_Problem requirements_.
Transcribe all of the records precisely as they are presented.

↓↓↓

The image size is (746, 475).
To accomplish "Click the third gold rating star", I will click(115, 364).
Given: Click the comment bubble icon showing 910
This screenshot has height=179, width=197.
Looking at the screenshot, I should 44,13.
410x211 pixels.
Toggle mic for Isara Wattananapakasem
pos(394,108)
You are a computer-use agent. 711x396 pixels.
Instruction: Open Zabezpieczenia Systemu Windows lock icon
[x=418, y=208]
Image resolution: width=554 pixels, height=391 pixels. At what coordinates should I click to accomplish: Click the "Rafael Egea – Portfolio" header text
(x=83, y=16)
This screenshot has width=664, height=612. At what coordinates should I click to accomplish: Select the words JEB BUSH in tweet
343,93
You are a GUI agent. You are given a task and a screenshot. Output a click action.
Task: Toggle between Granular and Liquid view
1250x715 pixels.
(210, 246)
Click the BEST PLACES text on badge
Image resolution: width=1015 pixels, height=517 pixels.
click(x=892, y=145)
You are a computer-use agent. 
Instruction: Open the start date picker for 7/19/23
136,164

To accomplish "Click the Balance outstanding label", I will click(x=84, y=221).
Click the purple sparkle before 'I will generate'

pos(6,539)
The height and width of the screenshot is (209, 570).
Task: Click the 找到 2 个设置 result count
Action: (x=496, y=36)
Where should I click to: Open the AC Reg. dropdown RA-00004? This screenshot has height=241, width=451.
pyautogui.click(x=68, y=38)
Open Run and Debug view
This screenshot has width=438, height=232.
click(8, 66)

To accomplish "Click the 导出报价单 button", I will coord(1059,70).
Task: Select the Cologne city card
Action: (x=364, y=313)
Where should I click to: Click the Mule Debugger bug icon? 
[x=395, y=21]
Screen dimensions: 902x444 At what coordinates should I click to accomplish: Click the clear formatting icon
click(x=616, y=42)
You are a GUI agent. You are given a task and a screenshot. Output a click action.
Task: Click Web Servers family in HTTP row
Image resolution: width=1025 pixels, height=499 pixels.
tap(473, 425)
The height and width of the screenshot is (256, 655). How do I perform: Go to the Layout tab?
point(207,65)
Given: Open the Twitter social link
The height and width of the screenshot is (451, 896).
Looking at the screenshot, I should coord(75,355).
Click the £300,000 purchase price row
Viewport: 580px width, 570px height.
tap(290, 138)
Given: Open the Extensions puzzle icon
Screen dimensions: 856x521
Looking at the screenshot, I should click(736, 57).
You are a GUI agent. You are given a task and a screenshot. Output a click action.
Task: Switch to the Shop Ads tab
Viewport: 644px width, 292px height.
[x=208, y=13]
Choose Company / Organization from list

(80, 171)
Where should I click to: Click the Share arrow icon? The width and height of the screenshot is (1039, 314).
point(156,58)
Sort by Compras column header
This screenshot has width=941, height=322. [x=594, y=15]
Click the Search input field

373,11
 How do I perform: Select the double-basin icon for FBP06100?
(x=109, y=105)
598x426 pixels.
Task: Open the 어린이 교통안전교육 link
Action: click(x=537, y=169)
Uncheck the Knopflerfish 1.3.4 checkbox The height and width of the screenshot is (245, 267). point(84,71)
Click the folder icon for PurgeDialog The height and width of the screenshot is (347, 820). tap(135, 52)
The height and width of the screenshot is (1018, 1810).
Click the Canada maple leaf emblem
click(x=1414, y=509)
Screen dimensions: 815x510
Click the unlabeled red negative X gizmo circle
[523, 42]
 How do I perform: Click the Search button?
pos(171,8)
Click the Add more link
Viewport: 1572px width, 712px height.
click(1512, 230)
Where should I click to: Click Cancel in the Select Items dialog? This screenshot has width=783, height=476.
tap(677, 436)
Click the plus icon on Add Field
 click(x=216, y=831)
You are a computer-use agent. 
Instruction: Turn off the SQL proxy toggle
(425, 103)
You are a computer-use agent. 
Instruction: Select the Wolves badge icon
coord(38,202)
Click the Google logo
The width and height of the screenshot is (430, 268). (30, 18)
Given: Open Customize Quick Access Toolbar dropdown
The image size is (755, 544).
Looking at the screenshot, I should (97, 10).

↑↑↑

_Task output_.
The image size is (746, 475).
To accomplish "Click the third gold rating star", I will click(115, 364).
Given: Click the comment bubble icon showing 910
This screenshot has height=179, width=197.
Looking at the screenshot, I should 44,13.
410x211 pixels.
Toggle mic for Isara Wattananapakasem
pos(394,108)
You are a computer-use agent. 711x396 pixels.
Instruction: Open Zabezpieczenia Systemu Windows lock icon
[x=418, y=208]
Image resolution: width=554 pixels, height=391 pixels. At what coordinates should I click to accomplish: Click the "Rafael Egea – Portfolio" header text
(x=83, y=16)
This screenshot has width=664, height=612. At what coordinates should I click to accomplish: Select the words JEB BUSH in tweet
343,93
You are a GUI agent. You are given a task and a screenshot. Output a click action.
Task: Toggle between Granular and Liquid view
1250x715 pixels.
(210, 246)
Click the BEST PLACES text on badge
Image resolution: width=1015 pixels, height=517 pixels.
click(x=892, y=145)
You are a computer-use agent. 
Instruction: Open the start date picker for 7/19/23
136,164

To accomplish "Click the Balance outstanding label", I will click(x=84, y=221).
Click the purple sparkle before 'I will generate'

pos(6,539)
The height and width of the screenshot is (209, 570).
Task: Click the 找到 2 个设置 result count
Action: (x=496, y=36)
Where should I click to: Open the AC Reg. dropdown RA-00004? This screenshot has height=241, width=451.
pyautogui.click(x=68, y=38)
Open Run and Debug view
This screenshot has width=438, height=232.
click(8, 66)

To accomplish "Click the 导出报价单 button", I will coord(1059,70).
Task: Select the Cologne city card
Action: (x=364, y=313)
Where should I click to: Click the Mule Debugger bug icon? 
[x=395, y=21]
Screen dimensions: 902x444 At what coordinates should I click to accomplish: Click the clear formatting icon
click(x=616, y=42)
You are a GUI agent. You are given a task and a screenshot. Output a click action.
Task: Click Web Servers family in HTTP row
Image resolution: width=1025 pixels, height=499 pixels.
tap(473, 425)
The height and width of the screenshot is (256, 655). How do I perform: Go to the Layout tab?
point(207,65)
Given: Open the Twitter social link
The height and width of the screenshot is (451, 896).
Looking at the screenshot, I should coord(75,355).
Click the £300,000 purchase price row
Viewport: 580px width, 570px height.
tap(290, 138)
Given: Open the Extensions puzzle icon
Screen dimensions: 856x521
Looking at the screenshot, I should click(736, 57).
You are a GUI agent. You are given a task and a screenshot. Output a click action.
Task: Switch to the Shop Ads tab
Viewport: 644px width, 292px height.
[x=208, y=13]
Choose Company / Organization from list

(80, 171)
Where should I click to: Click the Share arrow icon? The width and height of the screenshot is (1039, 314).
point(156,58)
Sort by Compras column header
This screenshot has width=941, height=322. [x=594, y=15]
Click the Search input field

373,11
 How do I perform: Select the double-basin icon for FBP06100?
(x=109, y=105)
598x426 pixels.
Task: Open the 어린이 교통안전교육 link
Action: click(x=537, y=169)
Uncheck the Knopflerfish 1.3.4 checkbox The height and width of the screenshot is (245, 267). point(84,71)
Click the folder icon for PurgeDialog The height and width of the screenshot is (347, 820). tap(135, 52)
The height and width of the screenshot is (1018, 1810).
Click the Canada maple leaf emblem
click(x=1414, y=509)
Screen dimensions: 815x510
Click the unlabeled red negative X gizmo circle
[523, 42]
 How do I perform: Click the Search button?
pos(171,8)
Click the Add more link
Viewport: 1572px width, 712px height.
click(1512, 230)
Where should I click to: Click Cancel in the Select Items dialog? This screenshot has width=783, height=476.
tap(677, 436)
Click the plus icon on Add Field
 click(x=216, y=831)
You are a computer-use agent. 
Instruction: Turn off the SQL proxy toggle
(425, 103)
You are a computer-use agent. 
Instruction: Select the Wolves badge icon
coord(38,202)
Click the Google logo
The width and height of the screenshot is (430, 268). (30, 18)
Given: Open Customize Quick Access Toolbar dropdown
The image size is (755, 544).
Looking at the screenshot, I should (97, 10).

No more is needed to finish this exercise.